Ticker du 13 octobre 2023

d'Lëtzebuerger Land vom 13.10.2023

Appel d’air

Après le blocage de l’aéroport opéré par le personnel de Luxair Cargo fin septembre et le rendez-vous entre les syndicats et la direction de la compagnie aérienne lundi, cette dernière a décidé d’éclaircir les zones d’ombres sur l’avenir des 1 200 salariés de sa filiale déchargeant les avions de fret au Findel. Dans un courrier envoyé ce jeudi aux salariés, le directeur général Gilles Feith informe que Luxair a postulé à l’appel d’offres ouvert par Lux-Airport au début de l’année pour fournir des services d’assistance en escale aux passagers des compagnies aériennes tierces atterrissant à Luxembourg. La décision sera rendue en janvier de l’année prochaine. En mai, Luxair n’a en revanche pas postulé à l’appel à candidatures pour le ground handling Cargo, un service qu’elle preste pourtant avec sa filiale cargo et qui emploie quasiment la moitié de ses équipes. Cargolux s’est, elle, aligné dans l’appel d’offres. L’attribution du marché est prévue pour le 31 octobre. « En cas de sélection de Luxcargo Handling (la société ad hoc mise en place par Cargolux, ndlr), Luxair fera le nécessaire pour mener à bien le transfert de la branche d’activité Luxair Cargo en application des dispositions légales », écrit le directeur général. Le transfert devrait intervenir entre mars et juillet 2024. Tous les salariés de Luxair Cargo sont concernés. Les conventions collectives de travail de Luxair arrivent à échéance au 31 décembre, mais sont reconduites. « La Direction de Luxair n’a pas l’intention de dénoncer ces conventions et les syndicats ont fait une demande de pourparlers pour le renouvellement des dites conventions », fait savoir Gilles Feith dans un exercice de transparence qui a tardé, on comprend, pour ne pas laisser croire à la Commission européenne que le marché est vicié. pso

Banque en deuil

A paru dans le Wort samedi dernier l’annonce du décès, le 28 septembre à 87 ans, de Bob Reckinger, grand nom de la banque au Luxembourg et de la Banque de Luxembourg. « Il a marqué notre banque par son leadership engagé et visionnaire, ainsi que ses valeurs humanistes. Sous son impulsion la banque a connu un développement déterminant tant en termes de notoriété que de croissance », lit-on dans l’hommage rendu par l’emblématique établissement sur le Boulevard Royal.

···

_Tâche 1:_
D’après l’extrait source, à quelle date l’attribution du marché du ground handling Cargo est-elle prévue ?

···

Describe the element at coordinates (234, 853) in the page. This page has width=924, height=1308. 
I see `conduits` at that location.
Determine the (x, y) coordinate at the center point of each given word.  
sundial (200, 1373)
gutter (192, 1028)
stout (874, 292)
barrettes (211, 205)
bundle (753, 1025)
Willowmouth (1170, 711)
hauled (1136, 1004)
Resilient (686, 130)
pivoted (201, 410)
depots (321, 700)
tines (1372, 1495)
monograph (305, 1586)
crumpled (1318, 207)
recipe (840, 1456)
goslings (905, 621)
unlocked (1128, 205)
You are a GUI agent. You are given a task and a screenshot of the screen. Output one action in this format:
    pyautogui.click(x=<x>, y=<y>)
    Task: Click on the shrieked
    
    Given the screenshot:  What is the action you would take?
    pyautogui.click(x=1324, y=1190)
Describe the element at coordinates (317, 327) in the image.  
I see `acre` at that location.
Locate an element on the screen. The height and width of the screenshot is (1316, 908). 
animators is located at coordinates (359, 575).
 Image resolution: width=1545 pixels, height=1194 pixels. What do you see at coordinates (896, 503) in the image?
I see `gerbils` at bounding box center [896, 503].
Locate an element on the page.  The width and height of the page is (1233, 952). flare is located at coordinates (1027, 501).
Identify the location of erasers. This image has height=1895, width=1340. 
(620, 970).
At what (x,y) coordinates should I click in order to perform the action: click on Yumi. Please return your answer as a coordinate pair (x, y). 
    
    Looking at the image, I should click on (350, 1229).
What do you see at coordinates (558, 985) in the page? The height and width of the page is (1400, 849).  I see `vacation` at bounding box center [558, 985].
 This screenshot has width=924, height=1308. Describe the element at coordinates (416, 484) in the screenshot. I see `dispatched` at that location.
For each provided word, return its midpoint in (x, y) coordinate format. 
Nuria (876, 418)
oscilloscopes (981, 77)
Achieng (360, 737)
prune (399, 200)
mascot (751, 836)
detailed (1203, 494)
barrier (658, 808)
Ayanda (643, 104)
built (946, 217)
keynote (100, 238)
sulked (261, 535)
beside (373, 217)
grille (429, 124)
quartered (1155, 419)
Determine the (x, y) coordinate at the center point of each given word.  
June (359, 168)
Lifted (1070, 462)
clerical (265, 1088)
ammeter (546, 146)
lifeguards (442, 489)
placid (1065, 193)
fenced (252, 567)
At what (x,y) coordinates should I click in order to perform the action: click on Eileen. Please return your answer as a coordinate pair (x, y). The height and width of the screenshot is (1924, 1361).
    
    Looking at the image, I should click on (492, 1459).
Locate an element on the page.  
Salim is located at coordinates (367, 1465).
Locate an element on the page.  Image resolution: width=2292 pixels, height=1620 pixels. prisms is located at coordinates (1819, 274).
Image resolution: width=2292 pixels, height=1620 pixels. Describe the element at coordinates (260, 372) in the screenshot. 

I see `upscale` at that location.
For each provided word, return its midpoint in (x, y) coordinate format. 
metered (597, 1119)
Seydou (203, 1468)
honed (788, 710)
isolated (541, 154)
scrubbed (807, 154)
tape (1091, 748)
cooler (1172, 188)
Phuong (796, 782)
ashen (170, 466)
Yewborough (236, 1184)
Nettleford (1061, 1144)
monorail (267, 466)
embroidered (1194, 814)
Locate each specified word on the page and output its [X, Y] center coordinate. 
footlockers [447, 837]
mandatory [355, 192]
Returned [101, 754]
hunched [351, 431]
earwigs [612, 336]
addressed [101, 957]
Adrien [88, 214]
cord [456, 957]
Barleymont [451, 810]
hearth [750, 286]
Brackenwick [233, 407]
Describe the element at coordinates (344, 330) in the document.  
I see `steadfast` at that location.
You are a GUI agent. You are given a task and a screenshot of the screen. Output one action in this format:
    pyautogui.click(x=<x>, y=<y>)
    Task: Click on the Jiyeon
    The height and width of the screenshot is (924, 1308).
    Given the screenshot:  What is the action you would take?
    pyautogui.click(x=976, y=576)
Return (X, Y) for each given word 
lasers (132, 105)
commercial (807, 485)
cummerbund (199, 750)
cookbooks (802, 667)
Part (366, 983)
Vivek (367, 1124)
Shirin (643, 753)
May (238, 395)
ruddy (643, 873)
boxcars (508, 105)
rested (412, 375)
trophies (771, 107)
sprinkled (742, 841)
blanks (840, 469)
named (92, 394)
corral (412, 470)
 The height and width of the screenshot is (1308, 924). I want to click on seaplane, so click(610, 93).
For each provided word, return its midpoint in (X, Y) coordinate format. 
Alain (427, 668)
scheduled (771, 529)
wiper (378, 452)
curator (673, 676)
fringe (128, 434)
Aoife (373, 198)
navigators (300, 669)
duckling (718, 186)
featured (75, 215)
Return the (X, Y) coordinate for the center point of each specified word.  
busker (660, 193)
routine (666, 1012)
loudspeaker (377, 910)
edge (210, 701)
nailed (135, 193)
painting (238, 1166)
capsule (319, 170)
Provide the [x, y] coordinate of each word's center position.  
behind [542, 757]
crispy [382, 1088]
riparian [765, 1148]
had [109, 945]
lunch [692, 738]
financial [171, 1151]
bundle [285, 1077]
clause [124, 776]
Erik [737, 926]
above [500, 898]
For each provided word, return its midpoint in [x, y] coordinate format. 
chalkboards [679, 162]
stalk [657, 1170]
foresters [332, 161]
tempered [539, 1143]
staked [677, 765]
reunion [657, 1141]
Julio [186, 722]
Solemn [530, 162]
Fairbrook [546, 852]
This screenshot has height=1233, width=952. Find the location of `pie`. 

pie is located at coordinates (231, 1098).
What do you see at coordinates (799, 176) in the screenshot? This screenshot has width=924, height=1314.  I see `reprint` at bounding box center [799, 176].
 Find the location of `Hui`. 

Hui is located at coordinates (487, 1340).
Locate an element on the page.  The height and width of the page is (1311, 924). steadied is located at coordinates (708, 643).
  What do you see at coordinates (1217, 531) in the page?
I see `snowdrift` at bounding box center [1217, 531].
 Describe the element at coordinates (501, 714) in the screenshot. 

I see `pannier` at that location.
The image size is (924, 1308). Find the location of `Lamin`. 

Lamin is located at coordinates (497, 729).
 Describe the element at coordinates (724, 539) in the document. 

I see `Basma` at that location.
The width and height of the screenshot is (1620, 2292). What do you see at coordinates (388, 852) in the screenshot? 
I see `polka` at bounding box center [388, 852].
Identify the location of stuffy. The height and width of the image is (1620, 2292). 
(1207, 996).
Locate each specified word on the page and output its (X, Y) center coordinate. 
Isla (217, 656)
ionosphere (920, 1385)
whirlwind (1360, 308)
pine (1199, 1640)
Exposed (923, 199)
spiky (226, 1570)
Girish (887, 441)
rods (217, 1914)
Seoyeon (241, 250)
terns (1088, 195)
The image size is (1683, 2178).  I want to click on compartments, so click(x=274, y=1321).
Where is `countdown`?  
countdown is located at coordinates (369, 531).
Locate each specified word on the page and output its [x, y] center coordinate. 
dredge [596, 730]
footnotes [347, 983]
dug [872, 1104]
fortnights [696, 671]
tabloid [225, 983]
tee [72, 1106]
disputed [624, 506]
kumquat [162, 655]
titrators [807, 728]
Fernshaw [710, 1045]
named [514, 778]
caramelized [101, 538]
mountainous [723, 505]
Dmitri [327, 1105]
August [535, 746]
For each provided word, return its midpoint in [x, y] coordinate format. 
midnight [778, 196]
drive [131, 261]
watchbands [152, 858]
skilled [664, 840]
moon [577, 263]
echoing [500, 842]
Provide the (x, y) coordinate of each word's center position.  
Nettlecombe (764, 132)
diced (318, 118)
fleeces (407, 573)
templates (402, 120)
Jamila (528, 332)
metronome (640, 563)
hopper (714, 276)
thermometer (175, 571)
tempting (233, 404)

···

_Tâche 2:_
Redimensionnez le passage des enregistrements qui va de la ligne contenant « loudspeaker (377, 910) » jusqu’à celle contenant « lunch [692, 738] », ces deux lignes comprises. Recopiez ces lignes seules, consignes incluses, en multipliant chaque coordonnée des réponses par 2,05 et en l’arrondissant à l’entier le plus proche, les demis étant arrondis vers le haut.

_Résultat 1:_
Le 31 octobre.

_Résultat 2:_
loudspeaker (773, 1866)
edge (431, 1437)
nailed (277, 396)
painting (488, 2390)
capsule (654, 349)
Provide the [x, y] coordinate of each word's center position.  
behind [1111, 1552]
crispy [783, 2230]
riparian [1568, 2353]
had [223, 1937]
lunch [1419, 1513]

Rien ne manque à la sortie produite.